Exploring Southwark and discovering its history
See also Bevingtons and Sons and Barrow, Hepburn and Gale
The Leather Market buildings in Weston Street are substantial Grade II listed Victorian buildings and probably the most solid reminders of the prominence of the leather trade in Bermondsey in the 19th century. The extent, scope and importance of the industry in the first part of the 19th century was described in ‘Illustrated London Vol 3’, edited by Charles Knight:
“A circle of a mile in diameter, having its centre at the spot where the Abbey once stood, will include within its limits most of the tanners, the curriers, the fellmongers, the wool-staplers, the leather-factors, the leather-dressers, the leather-dyers, the parchment makers, and the blue-makers. There is scarcely a street, a road, a lane into which we can turn without seeing evidence of one or other of these occupations. One narrow road – leading from the Grange Road to the Kent road – is particularly distinguishable for the number of leather factories which it exhibits on either side; some time-worn and mean, others newly and skilfully erected. Another street, known as Long Lane and lying westward of the church, exhibits nearly twenty distinct establishments where skins or hides undergo some of the many processes to which they are subjected. In Snow’s Fields, in Bermondsey New Road, in Russell Street, upper and lower, in Willow Walk, and Page’s Walk, and Grange Walk, and others whose names we cannot now remember – in all of these, leather, skins and wool seem to be the commodities out of which the wealth of the inhabitants has been created.”

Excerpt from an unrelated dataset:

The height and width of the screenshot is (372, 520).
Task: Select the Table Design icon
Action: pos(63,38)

It was a dirty, bloody and stinking process that involved soaking the hides and skins in urine and lime to loosen the hairs and remaining flesh that was often in a state of putrefaction. After removing the remaining hair and flesh with a dull knife, dog faeces (‘pure’) were then pounded into the skins to soften them. Tanning had been banned from the City of London as the associated stench was so foul and the industry in London had made its home in Bermondsey outside the jurisdiction of the City of London. Here there was the necessary running water from the Neckinger and other tidal courses, and was close to supplies of oak bark used in the tanning process. By the end of the 18th century, it was estimated Bermondsey produced one third of the leather in the United Kingdom.
The Leather and Skin Market in Weston Street was opened in 1833, built by a company formed of local tanners and leather-dressers. It was described as a series of brick warehouses lit by a range of windows and an arched entrance at either end. There were two trading areas in open quadrangles at ground level, one where skins and hides were traded,
and the other dealt in finished, dressed leather though it was said most of the business of selling the latter was conducted in the surrounding warehouses.

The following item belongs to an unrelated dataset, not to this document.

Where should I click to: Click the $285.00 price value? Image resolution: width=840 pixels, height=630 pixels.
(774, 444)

London’s leather market had previously been located at Leadenhall Market alongside the beef market but relocated to the new market in Bermondsey. Initially, only skins, that is untreated pelts from sheep (including the fleece) and calves, were traded in Bermondsey, and hides from oxen and horses used in the production of heavier leather continued to be bought and sold at Leadenhall but over time this business also moved to Bermondsey.
The skin market was oblong in shape with semi-circular ends. The central area was paved so that carts transporting skins could enter the market and offload their goods (see illustration to the left). Surrounding this area was a pavement for pedestrians covered by an arcade supported by pillars. The space between two adjoining pillars formed a bay, there were 50 in all, where skin salesmen, laid out their goods for inspection by potential buyers for the production of wool, leather and parchment.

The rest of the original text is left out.